The Meltdown of Reddit and the Future of the Open Internet

Last week's meltdown on Reddit was not just another controversial incident on the platform, it was an important sign of the beginning of the end of the open and free internet that we know today. The reason for this shift? Artificial Intelligence, or more specifically, large language models that require vast amounts of high-quality and structured data to be trained. The more unique and high-quality the data, the better the model will be. But with the proliferation of these models, data has become increasingly valuable.

Reddit's management recently decided to increase the cost of their API from free to paid, causing third-party developers to stop building amazing applications on top of its data. For instance, one of the biggest applications, Apollo, which is a better alternative to Reddit's native app, had to shut down due to the new pricing. The author of Apollo claims that the app would require 20 million dollars per year to continue running.

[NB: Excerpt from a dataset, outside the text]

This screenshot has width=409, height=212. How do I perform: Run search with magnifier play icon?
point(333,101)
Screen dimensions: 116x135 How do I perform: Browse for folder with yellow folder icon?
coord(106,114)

Twitter implemented the same measures few months ago to charge for their API. As more and more companies that own proprietary data follow suit, websites with unique data sets like Reddit, Stack Overflow, and Twitter are shutting down their APIs and becoming highly siloed.

The Value of Data

Large language models are ingesting data and becoming hypervaluable very quickly, which is why companies like Open AI, founded and run by Sam Altman, are scrambling to get their hands on better and better data, especially unique data. Open AI sees Reddit's data set as the ultimate competitive advantage, which is why Reddit might already be sharing their data with Open AI.

Data has always been valuable, but now we're talking about exponential increases in its value due to large language models. Most large language models are built on the same corpus of open-source data sets, making unique data sets even more valuable.

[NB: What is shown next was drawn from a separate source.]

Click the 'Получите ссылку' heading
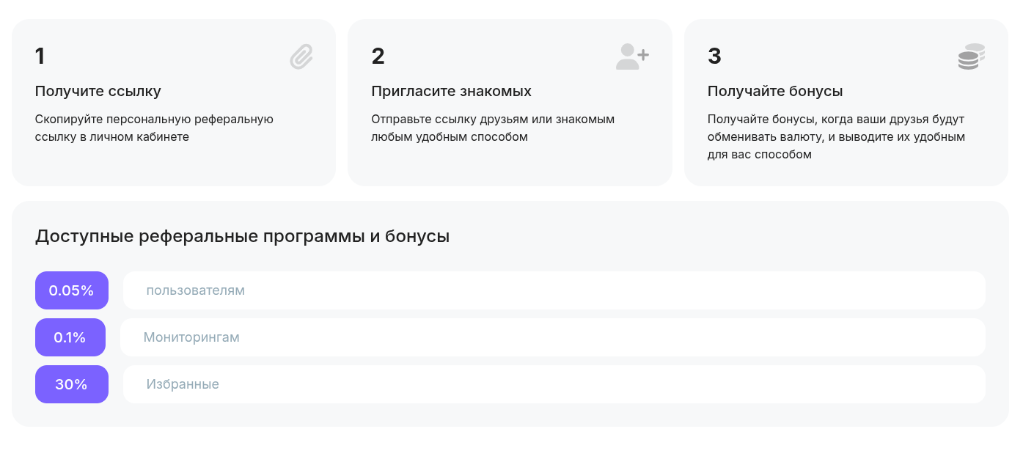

The Future of the Internet

Over the past 15 years, companies began to open their APIs and allow third-party developers to build on top of their data sets resulting in a rise of incredible ecosystems that users got a ton of value from. But now, as large language models gain more attention and ingesting data becomes an even more competitive market, websites with unique data sets are choosing to shut down their APIs and becoming highly siloed.

This is a pivotal moment for the internet as we know it. The open and free internet that we've enjoyed may become closed down as access to data becomes more valuable and companies less incentivized to share their data with third-party developers to build amazing functionality on top of it.

What Should We Do?

This moment presents an opportunity for entrepreneurs to come along and build business models that reward users for their content contributions. However, users should own their data completely, but these companies are not incentivized to legally allow that. As soon as users post something on Reddit or Twitter, these companies own the data, which is disadvantageous to users. Platforms like YouTube share a percentage of their ad revenue with creators, but many companies still don't follow suit, making it the ripe time for another platform to disrupt Reddit and other companies that are ingesting data from their users without giving them a cut of it.

Reddit's blackout was a great move, but the chance of it making a significant difference is not very promising. Having a thriving open-source ecosystem to compete against closed-source artificial intelligence companies is critical. The future of the internet is in the hands of users who create the data that these companies use.

Let's hope for significant change and user benefit in the end because the transformation of the open and free internet we know today can lead to a more controlled and potentially dangerous future.